Further Refinements of the fundamental problem

Suppose a network consists of client nodes and server nodes just as in the IRC model, and suppose furthermore that the server nodes have a fixed ‘state variable’ that tracks which client is talking to whom, and this state variable is fixed.  Then there is no real traffic problem except that which arises from the organization of the client-server network, i.e. if a large number of clients are connected to a single network, for example, then there is an inherent bottleneck for communication, but message traffic is tractable if there is fixed one-to-one communication.

Thus the problem reduces to that of updating the changes in communication partners in some reasonable granularity in time.  Regardless of the network topology, the solution of the problem of updating the network’s knowledge of who is talking to whom in an efficient manner makes the idea of 6.7 billion having ability for translate-chatting with anyone feasible.
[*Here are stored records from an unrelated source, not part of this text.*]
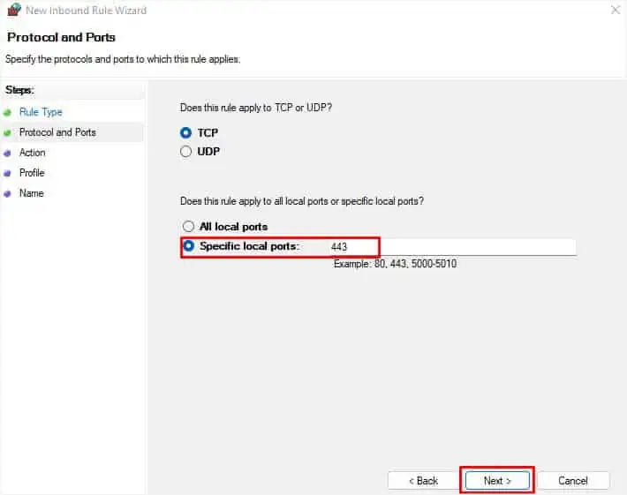Switch to the Profile step
This screenshot has height=495, width=627.
click(32, 173)
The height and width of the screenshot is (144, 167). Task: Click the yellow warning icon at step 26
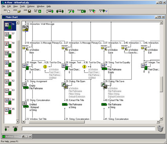(45, 67)
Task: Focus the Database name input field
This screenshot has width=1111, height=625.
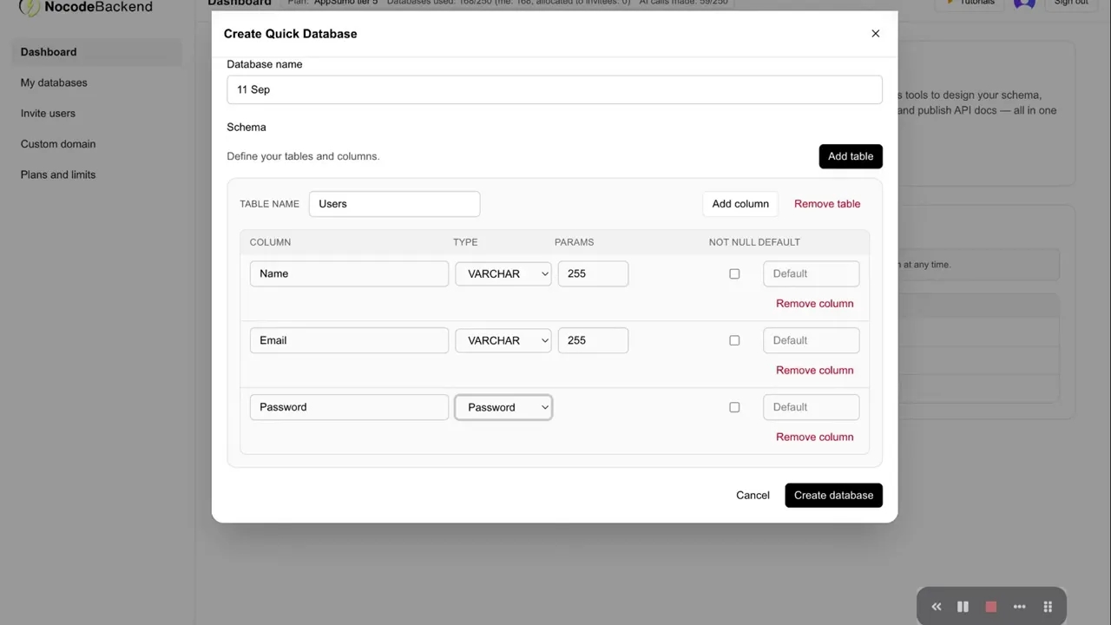Action: pos(554,89)
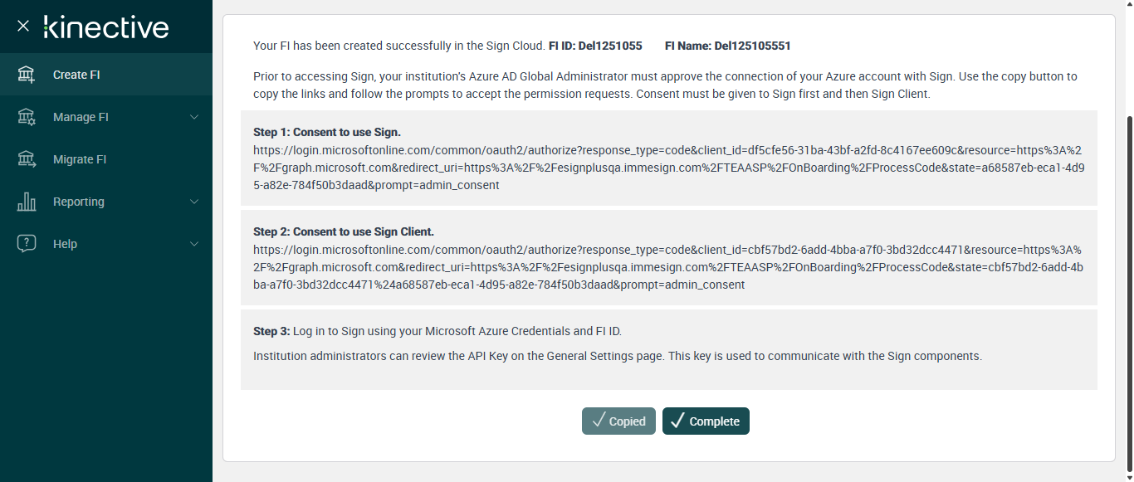Click the Migrate FI bank-arrow icon
Viewport: 1134px width, 482px height.
click(x=27, y=159)
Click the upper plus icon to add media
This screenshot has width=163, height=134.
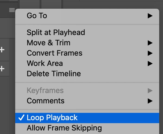2,50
The basic idea for the solution to this problem I have is that while chatting is asynchronous, if servers could broadcast the change in state in a periodic fashion to the other servers notifying them of all the changes it becomes aware of and these are highly compressed and only changes the state variable for those one-to-one connections for which it gets “confirmations”, then the problem can be resolved.  This is feasible since one expects the number of places of a vector of length 6.7 billion that will have changes at any point in time to be extremely sparse from a single server, and thus the change signals broadcast to the network for changes will be very short messages (compared to the entire length of the state vector).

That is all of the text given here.